A group of wealth strategists at CIBC Private Wealth Management noticed that the women in attendance at educational seminars for client couples were often mum. So, as part of the firm’s Women’s CIRCLE initiative, they started women-only seminars, including one called Finding Your Way. The idea is that if you take an inventory of your financial life, and know a little bit about how the estate administration process works, you’ll be more confident and better prepared to deal with a death in the family.
The surprise: It wasn’t just older women in their 60s and 70s who have been signing up, but Millennial women, wanting to know what they should be doing to manage their own wealth and make sure their parents (especially moms who will generally outlive dads) are in good shape in the event of a death or divorce.
“These concepts are really daunting and quite scary,” says Becky Milliman, a managing director with CIBC Private Wealth Management in Chicago, noting that it takes courage for the less financially sophisticated family member to speak up, and that tends to be the woman.
Here are some top lessons.
Keep a list of trusted advisors. Many of the adult children couldn’t name their parents’ attorney or accountant. You shouldn’t just know their names, you should meet them or at least make a quick introductory phone call. Ditto for financial advisors, bankers and/or insurance brokers. Keep an updated list with your will. More wealth management firms are rolling out “emergency contact forms” as a backstop for elder abuse. Fill them out.
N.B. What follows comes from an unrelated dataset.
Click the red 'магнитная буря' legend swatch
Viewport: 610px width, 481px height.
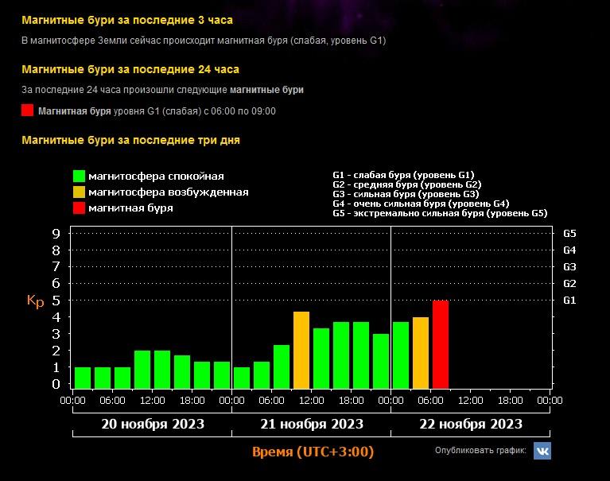(x=80, y=208)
Use a thumb drive. There were real concerns over digital assets, says Amanda Marsted, a managing director of CIBC Private Wealth Management in New York. Would you know the login information to access your spouse or parents’ accounts? Consider using a password manager, or store password information (and documents) on a thumb drive.
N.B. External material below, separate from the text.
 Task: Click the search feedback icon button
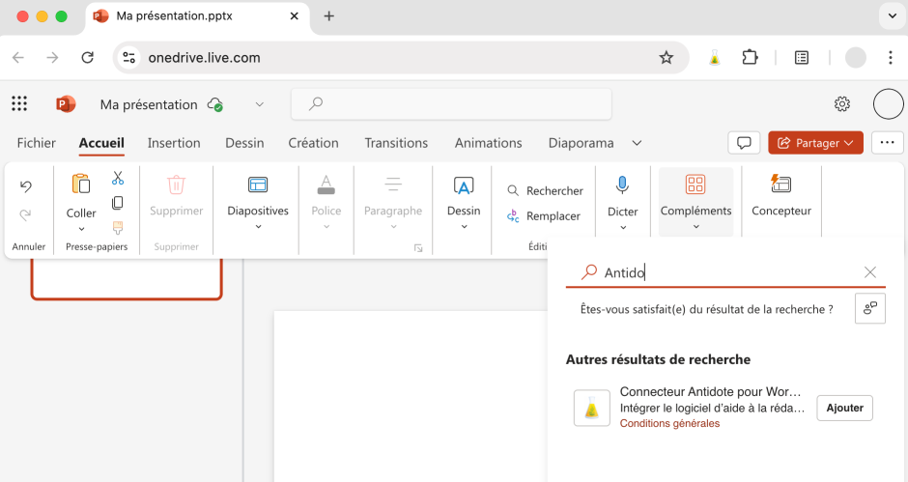(869, 309)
Have the conversation. What if mom or dad (or your spouse) says: “When you need to know, you’ll get the information.” Tell them: You don’t have to share balances, but at a minimum you should share advisors, bank account numbers and such. That will prevent much bigger problems down the line.
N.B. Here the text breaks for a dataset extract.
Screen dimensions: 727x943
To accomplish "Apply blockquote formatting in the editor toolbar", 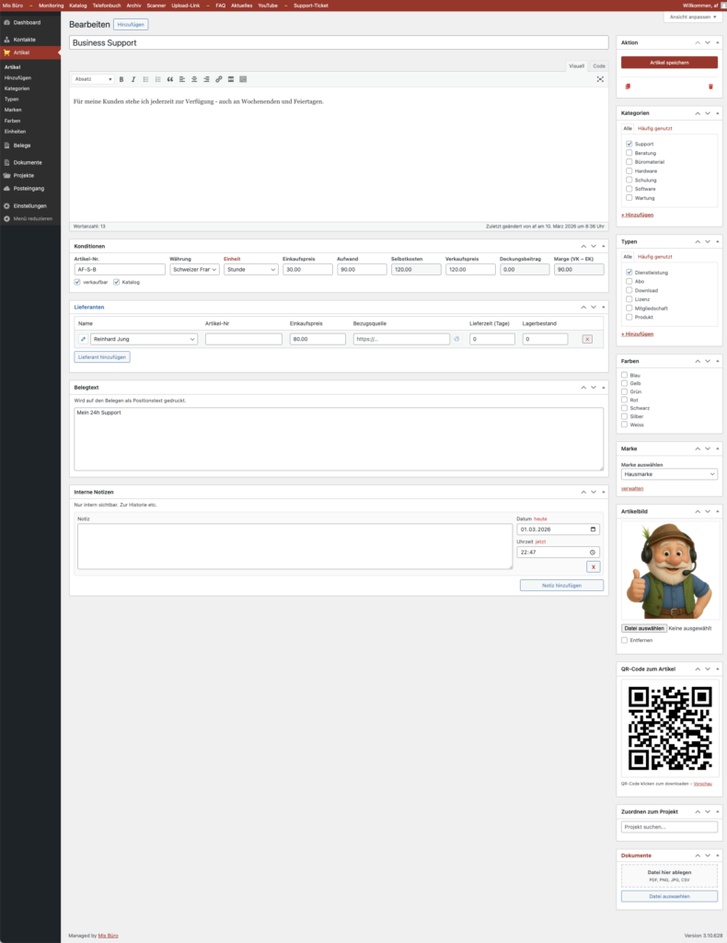I will [169, 79].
Keep important documents secure. Are your original wills and trusts at the lawyer’s office? Your real estate deeds in your bank safe deposit box? Your insurance policies in one filing cabinet and income tax returns in another? The list goes on: retirement plan statements, birth/marriage certificates, Social Security cards. Make a list of these documents, including where you keep them. “You need to be prepared,” Milliman says.
Plan ahead if you have a family business. If you have a family business, do you have a succession plan in place? In one case, a widow was left with a business her late husband founded that she had no interest in carrying on. Luckily, it turned out to be an opportunistic time to sell, and Milliman helped the widow create a family foundation to minimize taxes from the sale and help her make a difference.